To examine whether disease duration is an independent predictor of achieving remission in rheumatoid arthritis (RA) patients initiating therapy. RA patients in the Consortium of Rheumatology Researchers of North America registry newly prescribed a nonbiologic disease-modifying antirheumatic drug (DMARD) or anti--tumor necrosis factor (anti-TNF) with at least one followup visit were identified. Achievement of remission was defined using the Clinical Disease Activity Index (CDAI; score ≤2.8) and 28-joint Disease Activity Score (DAS28; score <2.6) at any followup visit within one year; sustained remission was defined as remission during any two successive visits.

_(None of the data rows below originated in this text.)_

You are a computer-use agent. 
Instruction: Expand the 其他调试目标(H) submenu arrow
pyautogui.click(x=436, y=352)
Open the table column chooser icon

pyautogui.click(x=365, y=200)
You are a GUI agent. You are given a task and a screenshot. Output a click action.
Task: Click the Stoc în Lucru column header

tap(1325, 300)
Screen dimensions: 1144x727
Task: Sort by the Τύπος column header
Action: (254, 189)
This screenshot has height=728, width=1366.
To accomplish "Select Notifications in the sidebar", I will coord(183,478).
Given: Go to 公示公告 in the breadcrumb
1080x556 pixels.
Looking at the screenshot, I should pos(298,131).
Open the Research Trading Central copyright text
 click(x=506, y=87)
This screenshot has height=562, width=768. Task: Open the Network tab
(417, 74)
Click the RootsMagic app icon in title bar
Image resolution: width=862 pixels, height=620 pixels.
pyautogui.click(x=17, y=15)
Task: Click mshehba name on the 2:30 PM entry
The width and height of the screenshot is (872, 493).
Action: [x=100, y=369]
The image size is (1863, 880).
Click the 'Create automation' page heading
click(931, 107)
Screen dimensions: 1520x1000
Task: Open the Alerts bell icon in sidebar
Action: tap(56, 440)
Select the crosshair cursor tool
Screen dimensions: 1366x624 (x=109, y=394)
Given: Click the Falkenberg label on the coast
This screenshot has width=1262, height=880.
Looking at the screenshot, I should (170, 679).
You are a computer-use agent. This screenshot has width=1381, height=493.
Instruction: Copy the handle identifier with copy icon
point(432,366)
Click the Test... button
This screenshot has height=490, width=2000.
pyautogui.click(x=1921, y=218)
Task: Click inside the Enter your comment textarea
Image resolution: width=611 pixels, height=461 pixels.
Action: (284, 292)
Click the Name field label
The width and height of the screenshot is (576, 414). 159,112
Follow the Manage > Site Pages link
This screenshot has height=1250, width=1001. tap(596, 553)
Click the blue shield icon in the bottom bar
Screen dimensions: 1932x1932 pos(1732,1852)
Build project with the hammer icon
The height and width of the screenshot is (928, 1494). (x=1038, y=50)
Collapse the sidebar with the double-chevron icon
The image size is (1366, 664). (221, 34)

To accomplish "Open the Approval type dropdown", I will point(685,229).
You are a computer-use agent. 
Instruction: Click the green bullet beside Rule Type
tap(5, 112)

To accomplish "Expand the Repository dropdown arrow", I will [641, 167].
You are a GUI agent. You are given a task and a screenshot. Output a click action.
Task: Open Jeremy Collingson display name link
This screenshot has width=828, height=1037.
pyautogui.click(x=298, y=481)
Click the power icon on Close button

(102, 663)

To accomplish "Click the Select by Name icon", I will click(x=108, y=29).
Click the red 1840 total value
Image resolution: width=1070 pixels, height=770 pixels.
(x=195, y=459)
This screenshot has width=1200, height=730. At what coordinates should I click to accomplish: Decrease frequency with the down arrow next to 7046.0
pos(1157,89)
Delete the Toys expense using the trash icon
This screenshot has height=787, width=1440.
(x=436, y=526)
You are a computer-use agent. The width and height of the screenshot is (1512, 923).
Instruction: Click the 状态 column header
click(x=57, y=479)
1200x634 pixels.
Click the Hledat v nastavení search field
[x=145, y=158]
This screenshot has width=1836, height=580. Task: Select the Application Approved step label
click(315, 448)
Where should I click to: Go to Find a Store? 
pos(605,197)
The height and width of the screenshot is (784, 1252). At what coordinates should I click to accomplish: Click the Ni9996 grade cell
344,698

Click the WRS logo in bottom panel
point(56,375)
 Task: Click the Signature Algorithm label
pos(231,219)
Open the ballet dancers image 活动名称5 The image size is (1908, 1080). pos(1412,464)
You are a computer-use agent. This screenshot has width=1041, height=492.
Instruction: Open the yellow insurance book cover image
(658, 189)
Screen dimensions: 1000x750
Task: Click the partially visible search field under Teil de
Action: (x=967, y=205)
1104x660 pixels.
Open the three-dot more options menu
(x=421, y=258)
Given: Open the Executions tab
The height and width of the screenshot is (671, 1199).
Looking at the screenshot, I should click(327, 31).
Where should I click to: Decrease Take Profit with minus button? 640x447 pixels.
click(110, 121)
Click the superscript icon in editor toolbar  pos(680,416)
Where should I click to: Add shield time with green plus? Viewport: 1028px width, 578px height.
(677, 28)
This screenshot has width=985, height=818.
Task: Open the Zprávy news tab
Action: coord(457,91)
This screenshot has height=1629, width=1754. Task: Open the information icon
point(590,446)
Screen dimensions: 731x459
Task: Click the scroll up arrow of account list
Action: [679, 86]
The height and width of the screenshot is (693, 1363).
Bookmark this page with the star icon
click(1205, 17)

Likelihood of remission was examined through logistic regression based on 5-year increments of disease duration, adjusting for baseline covariates. Among the 1,646 nonbiologic DMARD initiators, CDAI remission occurred in 21.3% of those with ≤5 years of disease duration, 19.6% with 6-10 years, and 13.5% with ≥11 years (P < 0.001); sustained remission occurred in 10.2%, 8.8%, and 2.5%, respectively (P < 0.001). Results were similar among the 3,179 anti-TNF initiators (CDAI remission in 22.3%, 17.7%, and 12.8%, respectively [P < 0.001]; CDAI sustained remission in 9.7%, 9.5%, and 4.2%, respectively [P < 0.001]). DAS28 results were similar in both groups. In adjusted analyses, an increase of disease duration by 5 years was associated with a reduced likelihood of CDAI remission in nonbiologic DMARD (odds ratio [OR] 0.91, 95% confidence interval [95% CI] 0.83-0.99) and anti-TNF initiators (OR 0.88, 95% CI 0.83-0.94). A similar result was seen for sustained remission using the CDAI (nonbiologic DMARD: OR 0.61, 95% CI 0.48-0.76; anti-TNF: OR 0.85, 95% CI 0.75-0.97). Earlier treatment was associated with a greater likelihood of remission.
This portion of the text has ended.